Violência, justiça e qualidade de vida são alguns dos assuntos que vão inspirar as mesas da primeira edição do evento

Entrevista com

O Estado de S.Paulo

14 Setembro 2013 | 02h16

A literatura urbana seria o foco principal da Pauliceia Literária?

O festival começou com a ideia de promover a literatura e estimular a leitura entre advogados. Cresceu muito desde que começamos a pensar no projeto, mas manteve essa proposta básica, ampliando ainda seu alcance, e se abrindo para a cidade de São Paulo. Lê-se muito pouco no Brasil. Nossa ideia é mostrar, através de debates sobre temas estruturais da nossa sociedade, entre escritores de diversas partes do mundo, que a boa leitura, os bons livros enriquecem nossa vida. Vamos abordar temas que preocupam a sociedade: violência, justiça, urbanismo e qualidade de vida, entre outros, e, nesse sentido, estamos focados na temática urbana.

Existe um parentesco profundo entre a literatura de suspense e a psicanálise, pois há, em ambas, uma verdade a ser desvendada?

Acredito que a psicanálise tem um parentesco com a literatura de maneira geral, e não apenas como o 'roman noir'. Veja, grande parte da literatura é feita a partir de nossas neuroses, nossos medos. Sublimamos nossos piores sentimentos na literatura. Li, nesses dias, Liberal Imagination, de Lionel Trilling, no qual ele diz que o mundo é surpreendente e complexo demais, e que nossa mente não pode entendê-lo usando as mesmas ferramentas que usamos para nossas tarefas diárias. E a literatura é uma ferramenta que nos ajuda a entender o mundo e nós mesmos. Da mesma forma que a psicanálise.

Você lê muitos romances policiais? Do que mais gosta?

Já li muitos romance policiais. Hoje leio menos. Mas o que me atrai não é o suspense, nem a lógica da investigação.
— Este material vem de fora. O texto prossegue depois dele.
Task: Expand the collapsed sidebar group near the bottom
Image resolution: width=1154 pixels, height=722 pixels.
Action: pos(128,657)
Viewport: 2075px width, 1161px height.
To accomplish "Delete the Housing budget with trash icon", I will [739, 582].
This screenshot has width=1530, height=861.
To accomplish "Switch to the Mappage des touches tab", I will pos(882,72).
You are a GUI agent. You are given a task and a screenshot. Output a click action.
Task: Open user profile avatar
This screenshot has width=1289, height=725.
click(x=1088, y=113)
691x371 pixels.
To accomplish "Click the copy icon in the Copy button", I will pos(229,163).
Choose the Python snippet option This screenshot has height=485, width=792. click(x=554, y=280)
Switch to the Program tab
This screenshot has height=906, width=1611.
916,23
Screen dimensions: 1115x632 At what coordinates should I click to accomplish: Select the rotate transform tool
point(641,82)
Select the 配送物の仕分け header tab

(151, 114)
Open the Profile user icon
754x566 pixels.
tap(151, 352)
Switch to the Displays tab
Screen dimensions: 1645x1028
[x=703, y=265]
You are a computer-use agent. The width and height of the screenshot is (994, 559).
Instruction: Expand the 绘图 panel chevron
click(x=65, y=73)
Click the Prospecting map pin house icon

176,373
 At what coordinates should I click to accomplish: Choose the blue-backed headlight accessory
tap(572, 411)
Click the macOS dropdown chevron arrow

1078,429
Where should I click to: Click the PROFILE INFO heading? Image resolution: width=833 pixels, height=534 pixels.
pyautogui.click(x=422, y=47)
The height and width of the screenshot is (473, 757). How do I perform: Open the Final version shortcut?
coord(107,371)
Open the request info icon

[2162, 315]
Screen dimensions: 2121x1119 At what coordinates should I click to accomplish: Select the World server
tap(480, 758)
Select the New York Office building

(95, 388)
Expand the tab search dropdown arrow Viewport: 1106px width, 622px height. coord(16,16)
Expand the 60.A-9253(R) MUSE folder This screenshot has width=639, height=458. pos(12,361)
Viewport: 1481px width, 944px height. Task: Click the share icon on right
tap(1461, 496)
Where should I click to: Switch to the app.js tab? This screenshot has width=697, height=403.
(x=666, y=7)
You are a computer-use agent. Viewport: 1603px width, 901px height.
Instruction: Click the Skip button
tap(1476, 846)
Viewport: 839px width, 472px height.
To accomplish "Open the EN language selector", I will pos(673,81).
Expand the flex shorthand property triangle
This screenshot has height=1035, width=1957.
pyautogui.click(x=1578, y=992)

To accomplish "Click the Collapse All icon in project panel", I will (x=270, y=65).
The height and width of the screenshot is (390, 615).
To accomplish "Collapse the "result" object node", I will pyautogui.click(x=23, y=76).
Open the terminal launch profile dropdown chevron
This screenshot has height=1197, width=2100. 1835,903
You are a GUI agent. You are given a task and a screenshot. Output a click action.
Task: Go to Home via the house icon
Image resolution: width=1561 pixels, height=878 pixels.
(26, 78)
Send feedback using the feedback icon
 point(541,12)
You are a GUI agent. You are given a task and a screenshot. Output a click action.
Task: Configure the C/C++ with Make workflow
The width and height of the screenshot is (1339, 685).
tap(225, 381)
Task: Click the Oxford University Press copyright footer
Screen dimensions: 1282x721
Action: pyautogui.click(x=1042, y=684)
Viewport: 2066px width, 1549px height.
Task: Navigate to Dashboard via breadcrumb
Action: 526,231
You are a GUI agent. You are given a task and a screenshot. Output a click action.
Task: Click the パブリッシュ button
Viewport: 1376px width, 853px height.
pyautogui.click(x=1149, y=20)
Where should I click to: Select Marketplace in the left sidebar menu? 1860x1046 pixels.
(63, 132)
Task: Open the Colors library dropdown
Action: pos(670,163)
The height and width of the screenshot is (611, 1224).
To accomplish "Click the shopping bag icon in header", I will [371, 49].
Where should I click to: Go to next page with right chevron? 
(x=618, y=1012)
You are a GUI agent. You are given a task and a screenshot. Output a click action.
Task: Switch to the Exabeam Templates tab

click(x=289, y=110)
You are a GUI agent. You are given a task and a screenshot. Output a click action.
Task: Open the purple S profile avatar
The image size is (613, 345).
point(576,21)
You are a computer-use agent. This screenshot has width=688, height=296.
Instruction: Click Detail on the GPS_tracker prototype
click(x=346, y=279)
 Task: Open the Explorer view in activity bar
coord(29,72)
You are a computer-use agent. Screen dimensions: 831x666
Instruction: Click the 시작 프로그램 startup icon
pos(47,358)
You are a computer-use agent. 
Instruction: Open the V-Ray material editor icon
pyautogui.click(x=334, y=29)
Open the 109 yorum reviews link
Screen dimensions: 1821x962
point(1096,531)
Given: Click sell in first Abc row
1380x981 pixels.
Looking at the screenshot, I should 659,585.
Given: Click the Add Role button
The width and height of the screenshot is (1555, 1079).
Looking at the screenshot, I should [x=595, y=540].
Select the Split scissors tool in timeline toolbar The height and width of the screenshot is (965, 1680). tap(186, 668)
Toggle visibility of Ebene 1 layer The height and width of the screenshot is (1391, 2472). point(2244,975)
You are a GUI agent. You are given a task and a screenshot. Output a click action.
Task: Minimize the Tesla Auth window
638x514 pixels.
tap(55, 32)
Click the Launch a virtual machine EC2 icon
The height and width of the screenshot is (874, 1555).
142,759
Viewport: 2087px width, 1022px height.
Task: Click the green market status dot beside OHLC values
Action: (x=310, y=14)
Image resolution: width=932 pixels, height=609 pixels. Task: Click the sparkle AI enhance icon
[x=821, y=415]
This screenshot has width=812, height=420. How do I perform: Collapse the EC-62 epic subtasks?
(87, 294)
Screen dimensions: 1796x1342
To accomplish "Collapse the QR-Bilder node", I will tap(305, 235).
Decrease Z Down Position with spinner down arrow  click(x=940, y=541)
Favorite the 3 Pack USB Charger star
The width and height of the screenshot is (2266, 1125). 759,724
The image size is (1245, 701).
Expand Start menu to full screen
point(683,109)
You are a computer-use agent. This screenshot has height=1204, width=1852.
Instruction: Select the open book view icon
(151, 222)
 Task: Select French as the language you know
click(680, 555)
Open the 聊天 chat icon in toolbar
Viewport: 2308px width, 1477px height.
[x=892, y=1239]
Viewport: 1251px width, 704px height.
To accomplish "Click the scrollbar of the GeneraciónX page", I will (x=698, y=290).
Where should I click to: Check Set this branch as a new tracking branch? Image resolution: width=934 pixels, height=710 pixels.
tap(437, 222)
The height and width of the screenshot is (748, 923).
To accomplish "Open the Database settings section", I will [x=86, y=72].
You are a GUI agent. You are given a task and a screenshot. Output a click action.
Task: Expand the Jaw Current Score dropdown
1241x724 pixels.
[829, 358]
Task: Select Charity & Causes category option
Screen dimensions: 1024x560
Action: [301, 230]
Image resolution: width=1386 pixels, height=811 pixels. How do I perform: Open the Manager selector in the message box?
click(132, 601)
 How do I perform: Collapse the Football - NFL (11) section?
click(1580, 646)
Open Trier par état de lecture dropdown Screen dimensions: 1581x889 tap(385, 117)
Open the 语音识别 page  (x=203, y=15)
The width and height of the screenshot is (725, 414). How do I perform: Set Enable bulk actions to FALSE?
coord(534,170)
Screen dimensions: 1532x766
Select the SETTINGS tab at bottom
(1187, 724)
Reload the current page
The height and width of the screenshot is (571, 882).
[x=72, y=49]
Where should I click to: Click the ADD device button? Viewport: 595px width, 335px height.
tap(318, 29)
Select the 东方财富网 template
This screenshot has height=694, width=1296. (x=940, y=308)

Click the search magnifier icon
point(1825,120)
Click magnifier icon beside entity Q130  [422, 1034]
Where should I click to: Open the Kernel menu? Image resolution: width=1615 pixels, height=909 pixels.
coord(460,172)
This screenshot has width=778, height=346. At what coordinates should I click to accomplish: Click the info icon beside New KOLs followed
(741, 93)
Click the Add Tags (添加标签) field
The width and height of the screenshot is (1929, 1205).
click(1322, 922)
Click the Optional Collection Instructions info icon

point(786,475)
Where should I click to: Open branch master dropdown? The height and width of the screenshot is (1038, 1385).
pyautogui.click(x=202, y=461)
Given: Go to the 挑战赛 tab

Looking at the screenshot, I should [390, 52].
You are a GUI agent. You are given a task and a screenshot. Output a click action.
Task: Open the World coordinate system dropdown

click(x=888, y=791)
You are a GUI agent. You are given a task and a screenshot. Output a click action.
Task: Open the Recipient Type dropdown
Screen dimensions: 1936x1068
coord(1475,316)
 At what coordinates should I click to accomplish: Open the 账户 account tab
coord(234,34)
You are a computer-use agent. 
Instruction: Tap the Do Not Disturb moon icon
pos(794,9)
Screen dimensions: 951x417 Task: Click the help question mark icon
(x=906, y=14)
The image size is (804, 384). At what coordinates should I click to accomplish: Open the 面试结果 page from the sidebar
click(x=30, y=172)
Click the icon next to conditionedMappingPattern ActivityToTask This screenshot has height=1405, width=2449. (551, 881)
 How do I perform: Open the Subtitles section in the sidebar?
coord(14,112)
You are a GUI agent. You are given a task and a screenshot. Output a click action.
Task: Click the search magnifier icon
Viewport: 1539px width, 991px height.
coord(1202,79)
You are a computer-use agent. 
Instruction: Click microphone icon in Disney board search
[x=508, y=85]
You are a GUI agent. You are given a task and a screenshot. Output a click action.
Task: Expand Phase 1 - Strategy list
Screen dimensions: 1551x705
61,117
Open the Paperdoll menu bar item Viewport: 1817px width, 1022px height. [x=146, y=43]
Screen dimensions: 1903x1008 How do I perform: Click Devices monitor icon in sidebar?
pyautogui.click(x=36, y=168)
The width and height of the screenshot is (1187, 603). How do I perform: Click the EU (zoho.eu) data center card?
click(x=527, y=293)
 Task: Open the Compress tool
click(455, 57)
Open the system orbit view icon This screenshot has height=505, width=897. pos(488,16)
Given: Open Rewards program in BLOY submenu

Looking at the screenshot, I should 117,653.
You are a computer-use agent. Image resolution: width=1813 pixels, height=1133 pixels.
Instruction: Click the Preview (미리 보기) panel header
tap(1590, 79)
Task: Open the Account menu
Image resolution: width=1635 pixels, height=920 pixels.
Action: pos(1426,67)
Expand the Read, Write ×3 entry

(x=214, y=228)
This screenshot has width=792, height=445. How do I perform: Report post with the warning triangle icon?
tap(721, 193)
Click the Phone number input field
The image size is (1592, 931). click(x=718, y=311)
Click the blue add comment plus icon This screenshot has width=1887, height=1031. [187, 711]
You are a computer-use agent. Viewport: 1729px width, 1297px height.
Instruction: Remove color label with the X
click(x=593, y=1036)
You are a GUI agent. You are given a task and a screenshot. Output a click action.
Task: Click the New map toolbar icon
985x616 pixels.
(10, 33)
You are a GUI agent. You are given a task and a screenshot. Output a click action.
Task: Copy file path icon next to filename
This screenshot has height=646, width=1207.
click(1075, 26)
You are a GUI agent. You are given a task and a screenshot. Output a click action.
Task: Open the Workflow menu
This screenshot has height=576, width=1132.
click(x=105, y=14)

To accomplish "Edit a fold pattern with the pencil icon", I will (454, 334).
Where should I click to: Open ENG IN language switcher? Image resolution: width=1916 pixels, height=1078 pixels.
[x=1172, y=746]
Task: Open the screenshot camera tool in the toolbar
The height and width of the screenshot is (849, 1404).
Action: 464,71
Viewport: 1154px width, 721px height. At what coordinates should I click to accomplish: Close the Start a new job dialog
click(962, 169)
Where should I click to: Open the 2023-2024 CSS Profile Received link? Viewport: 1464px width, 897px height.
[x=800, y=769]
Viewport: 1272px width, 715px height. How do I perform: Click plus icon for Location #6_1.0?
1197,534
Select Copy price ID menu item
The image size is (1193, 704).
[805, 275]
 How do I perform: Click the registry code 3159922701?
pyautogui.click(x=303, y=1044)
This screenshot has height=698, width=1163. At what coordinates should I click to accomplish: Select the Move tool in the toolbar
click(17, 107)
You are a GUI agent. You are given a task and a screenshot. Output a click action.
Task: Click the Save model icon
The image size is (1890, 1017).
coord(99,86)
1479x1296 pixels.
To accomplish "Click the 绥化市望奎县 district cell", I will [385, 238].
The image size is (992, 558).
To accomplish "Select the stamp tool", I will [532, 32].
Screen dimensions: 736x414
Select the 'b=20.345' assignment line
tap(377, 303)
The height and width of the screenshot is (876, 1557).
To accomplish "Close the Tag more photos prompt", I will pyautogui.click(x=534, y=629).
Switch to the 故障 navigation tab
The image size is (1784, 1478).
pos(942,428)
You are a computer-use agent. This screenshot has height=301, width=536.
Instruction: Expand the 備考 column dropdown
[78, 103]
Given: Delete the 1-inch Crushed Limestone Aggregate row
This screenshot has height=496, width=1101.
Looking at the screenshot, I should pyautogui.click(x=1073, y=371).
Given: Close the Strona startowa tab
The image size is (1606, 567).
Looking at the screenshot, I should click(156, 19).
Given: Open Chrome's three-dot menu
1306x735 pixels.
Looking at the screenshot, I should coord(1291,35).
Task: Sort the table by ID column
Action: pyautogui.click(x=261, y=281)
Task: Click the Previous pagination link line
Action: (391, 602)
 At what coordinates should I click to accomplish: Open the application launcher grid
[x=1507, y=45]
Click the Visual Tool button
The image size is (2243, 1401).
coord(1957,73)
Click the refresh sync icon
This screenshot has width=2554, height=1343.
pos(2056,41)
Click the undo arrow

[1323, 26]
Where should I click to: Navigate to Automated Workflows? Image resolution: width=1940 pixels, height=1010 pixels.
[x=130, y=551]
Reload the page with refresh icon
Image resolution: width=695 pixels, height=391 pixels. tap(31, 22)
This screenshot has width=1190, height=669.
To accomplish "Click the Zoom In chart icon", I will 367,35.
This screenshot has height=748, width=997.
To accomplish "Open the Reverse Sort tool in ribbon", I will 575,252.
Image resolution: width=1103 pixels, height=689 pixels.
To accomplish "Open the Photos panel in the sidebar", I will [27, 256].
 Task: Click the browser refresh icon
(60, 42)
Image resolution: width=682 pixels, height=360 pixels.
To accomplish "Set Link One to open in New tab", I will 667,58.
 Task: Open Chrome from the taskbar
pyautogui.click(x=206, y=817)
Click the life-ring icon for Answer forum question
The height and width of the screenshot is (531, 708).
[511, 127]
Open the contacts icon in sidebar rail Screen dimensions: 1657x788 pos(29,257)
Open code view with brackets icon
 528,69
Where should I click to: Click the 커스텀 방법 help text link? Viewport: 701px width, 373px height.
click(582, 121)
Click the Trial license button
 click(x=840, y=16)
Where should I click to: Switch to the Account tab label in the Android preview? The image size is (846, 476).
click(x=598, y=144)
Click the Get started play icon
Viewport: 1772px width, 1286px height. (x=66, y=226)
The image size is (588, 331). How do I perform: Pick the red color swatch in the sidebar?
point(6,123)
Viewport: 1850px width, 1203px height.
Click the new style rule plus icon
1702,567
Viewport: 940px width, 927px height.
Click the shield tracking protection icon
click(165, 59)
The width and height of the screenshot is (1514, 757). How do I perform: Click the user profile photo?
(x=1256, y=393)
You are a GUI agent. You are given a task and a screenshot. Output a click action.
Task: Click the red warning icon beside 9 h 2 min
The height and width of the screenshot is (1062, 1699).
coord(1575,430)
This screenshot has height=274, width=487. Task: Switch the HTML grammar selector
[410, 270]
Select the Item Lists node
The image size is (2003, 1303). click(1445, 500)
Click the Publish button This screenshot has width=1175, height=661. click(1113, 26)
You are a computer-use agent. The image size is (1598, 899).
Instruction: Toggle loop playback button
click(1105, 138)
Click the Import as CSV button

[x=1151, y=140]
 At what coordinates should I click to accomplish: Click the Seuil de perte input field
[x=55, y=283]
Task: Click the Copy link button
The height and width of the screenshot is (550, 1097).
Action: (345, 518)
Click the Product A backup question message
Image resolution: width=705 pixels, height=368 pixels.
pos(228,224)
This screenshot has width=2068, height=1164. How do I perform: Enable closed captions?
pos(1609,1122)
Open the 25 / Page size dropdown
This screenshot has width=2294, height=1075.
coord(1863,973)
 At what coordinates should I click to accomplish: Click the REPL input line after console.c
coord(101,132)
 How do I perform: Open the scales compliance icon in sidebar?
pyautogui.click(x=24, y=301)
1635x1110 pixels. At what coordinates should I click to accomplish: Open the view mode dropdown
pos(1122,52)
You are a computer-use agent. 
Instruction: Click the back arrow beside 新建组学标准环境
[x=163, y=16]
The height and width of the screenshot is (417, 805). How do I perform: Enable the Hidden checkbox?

Eu me interesso sobretudo pelos personagens, os assassinos, os loucos, os solitários, os ciumentos, as vítimas. São esses personagens, vivendo uma situação-limite, colocando em xeque seu código ético, e tendo o medo como paixão estrutural, é isso que me interessa. Um crime nos coloca diante de situações complexas: medo, responsabilidade, culpa, redenção. Tenho mais afinidade com os autores que privilegiam os personagens, e vão fundo no fenômeno humano. Patricia Highsmith por exemplo. / U.B.